Tue, 10 May 2016
I know that title is going to ruffle some feathers, but I'm dead serious. We hear from Johnny and Suzie do-gooder all the time telling us how we shouldn't support companies or countries that use child labor. But I want to take some time on today's show and demonstrate how child labor, in combination with free market principles and the rule of law can lift people out of poverty.
I'll admit it's hard for me to think about my young girls being sent off at the age of 7 or 8 to a factory to make t-shirts. What kind of monster would do such at thing? I can hear you right now saying something like "We're lucky here in America because we have laws that prevent that kind of child abuse. "
But is it the law that keeps kids out of sweatshops in America? Certainly laws can act as a deterrent to crime but if you were starving to death would a child labor law keep you from putting your son or daughter to work helping feed the family?
In fact, the "law" doesn't even prevent child labor today. When I was growing up, we lived on a farm, and I was regularly required to help move irrigation pipe, change water and drive the tractor at harvest season. It was part of what you did because the family needed help to get the work done.

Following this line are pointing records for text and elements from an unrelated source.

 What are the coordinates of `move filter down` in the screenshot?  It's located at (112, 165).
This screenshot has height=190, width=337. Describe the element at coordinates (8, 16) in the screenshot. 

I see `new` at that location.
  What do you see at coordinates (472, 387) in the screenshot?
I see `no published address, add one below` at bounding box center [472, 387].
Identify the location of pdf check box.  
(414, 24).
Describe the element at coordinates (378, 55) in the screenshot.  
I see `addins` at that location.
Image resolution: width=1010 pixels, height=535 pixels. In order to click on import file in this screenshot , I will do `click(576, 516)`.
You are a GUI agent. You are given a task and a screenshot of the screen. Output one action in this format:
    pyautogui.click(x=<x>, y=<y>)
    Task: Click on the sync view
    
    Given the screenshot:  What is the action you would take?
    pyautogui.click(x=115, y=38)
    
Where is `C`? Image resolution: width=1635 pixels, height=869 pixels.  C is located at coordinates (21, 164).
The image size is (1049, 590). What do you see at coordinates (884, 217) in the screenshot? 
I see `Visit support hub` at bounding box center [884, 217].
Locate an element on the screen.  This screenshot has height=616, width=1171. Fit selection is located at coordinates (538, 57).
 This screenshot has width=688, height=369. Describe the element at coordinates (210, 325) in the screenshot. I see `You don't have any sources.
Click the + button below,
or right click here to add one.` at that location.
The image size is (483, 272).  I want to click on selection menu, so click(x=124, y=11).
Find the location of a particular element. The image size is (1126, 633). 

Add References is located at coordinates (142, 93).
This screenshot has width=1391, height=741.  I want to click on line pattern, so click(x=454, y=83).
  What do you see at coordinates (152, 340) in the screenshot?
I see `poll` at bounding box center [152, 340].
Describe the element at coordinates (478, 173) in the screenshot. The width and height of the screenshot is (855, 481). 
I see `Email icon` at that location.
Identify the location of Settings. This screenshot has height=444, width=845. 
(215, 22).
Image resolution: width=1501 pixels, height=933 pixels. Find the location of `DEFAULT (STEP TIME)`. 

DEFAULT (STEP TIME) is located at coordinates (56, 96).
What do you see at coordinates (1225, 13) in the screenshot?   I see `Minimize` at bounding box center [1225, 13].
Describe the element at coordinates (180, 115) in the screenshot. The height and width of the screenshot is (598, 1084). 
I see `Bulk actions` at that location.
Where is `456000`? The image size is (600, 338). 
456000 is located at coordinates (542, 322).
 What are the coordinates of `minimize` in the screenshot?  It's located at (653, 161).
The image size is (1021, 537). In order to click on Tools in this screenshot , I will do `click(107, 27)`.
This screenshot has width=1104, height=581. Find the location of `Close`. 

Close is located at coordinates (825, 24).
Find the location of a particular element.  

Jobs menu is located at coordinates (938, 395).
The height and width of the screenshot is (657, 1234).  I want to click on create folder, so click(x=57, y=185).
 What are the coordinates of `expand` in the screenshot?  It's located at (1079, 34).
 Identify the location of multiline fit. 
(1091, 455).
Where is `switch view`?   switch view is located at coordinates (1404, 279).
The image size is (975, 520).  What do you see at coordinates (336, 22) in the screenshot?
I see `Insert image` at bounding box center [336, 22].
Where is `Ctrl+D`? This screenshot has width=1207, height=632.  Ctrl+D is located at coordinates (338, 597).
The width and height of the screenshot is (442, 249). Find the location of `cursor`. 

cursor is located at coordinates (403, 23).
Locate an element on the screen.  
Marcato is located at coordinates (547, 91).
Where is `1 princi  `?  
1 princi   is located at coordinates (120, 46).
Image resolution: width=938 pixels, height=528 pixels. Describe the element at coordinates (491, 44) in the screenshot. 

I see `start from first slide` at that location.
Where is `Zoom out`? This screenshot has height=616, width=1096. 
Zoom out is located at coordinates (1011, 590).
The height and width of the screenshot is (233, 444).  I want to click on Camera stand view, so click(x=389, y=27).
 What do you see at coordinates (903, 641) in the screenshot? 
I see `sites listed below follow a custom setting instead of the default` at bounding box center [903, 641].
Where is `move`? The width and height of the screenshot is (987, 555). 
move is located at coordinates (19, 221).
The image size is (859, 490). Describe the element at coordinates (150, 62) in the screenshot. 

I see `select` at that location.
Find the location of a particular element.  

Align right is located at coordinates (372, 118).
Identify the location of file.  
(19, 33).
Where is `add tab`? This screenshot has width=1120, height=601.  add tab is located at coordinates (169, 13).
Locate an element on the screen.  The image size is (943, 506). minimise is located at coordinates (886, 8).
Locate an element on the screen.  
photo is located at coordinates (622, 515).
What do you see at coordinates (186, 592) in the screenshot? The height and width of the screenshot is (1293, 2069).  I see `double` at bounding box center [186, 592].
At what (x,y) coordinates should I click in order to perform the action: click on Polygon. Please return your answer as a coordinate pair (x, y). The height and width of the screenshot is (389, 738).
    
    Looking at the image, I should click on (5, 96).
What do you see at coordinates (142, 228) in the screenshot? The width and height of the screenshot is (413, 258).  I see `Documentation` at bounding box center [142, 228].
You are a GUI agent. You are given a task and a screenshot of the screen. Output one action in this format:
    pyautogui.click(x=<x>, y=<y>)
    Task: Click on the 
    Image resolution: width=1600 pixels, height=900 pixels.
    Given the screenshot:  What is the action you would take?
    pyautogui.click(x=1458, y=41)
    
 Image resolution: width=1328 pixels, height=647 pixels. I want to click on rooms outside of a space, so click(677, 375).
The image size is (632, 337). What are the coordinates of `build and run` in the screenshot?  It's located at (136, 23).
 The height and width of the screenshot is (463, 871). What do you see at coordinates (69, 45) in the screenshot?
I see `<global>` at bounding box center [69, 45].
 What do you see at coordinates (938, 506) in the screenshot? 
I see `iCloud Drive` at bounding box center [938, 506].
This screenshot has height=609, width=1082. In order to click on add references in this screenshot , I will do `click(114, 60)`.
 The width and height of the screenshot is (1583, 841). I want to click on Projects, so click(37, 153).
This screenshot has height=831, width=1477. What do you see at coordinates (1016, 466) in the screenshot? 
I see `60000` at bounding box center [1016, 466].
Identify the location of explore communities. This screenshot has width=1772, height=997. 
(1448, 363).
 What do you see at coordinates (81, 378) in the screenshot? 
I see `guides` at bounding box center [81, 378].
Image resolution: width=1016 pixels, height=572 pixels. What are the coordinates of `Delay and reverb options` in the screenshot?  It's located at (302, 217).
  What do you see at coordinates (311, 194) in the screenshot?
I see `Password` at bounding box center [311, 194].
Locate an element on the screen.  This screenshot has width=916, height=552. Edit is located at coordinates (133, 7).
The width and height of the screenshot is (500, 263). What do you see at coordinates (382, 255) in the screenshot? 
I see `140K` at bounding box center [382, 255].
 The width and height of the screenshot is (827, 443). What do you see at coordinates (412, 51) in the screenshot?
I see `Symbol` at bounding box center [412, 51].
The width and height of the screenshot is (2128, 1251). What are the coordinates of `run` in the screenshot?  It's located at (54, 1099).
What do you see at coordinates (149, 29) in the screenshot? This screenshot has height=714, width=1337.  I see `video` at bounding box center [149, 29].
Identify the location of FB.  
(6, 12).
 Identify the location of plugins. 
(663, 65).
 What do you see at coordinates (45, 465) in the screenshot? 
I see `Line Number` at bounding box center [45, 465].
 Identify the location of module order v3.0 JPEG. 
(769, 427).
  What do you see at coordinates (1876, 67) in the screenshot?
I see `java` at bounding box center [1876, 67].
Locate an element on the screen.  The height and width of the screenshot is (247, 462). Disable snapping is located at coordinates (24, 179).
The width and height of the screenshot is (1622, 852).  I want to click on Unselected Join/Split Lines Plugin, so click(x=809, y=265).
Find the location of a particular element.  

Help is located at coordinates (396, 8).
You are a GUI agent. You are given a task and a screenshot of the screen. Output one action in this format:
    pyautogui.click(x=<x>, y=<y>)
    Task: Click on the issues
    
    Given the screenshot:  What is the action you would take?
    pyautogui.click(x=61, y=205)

Countries that utilize child labor do so because they are economically depressed to the point that children would starve if they did not work. To suggest that you are helping a child in Cambodia by not buying products made there out of a sense of compassion for the children working in the factories is nothing short of madness.
Without those jobs, those children would likely be out on the street. Many would starve to death or be forced into work in the industries like the sex trade.
Only after incomes rise beyond a certain point does it become socially unacceptable to send children to work. What makes it possible to have child labor laws is a combination of free markets, property rights and the rule of law allowing for technology and productivity increases that make it unnecessary for children to be in the labor force.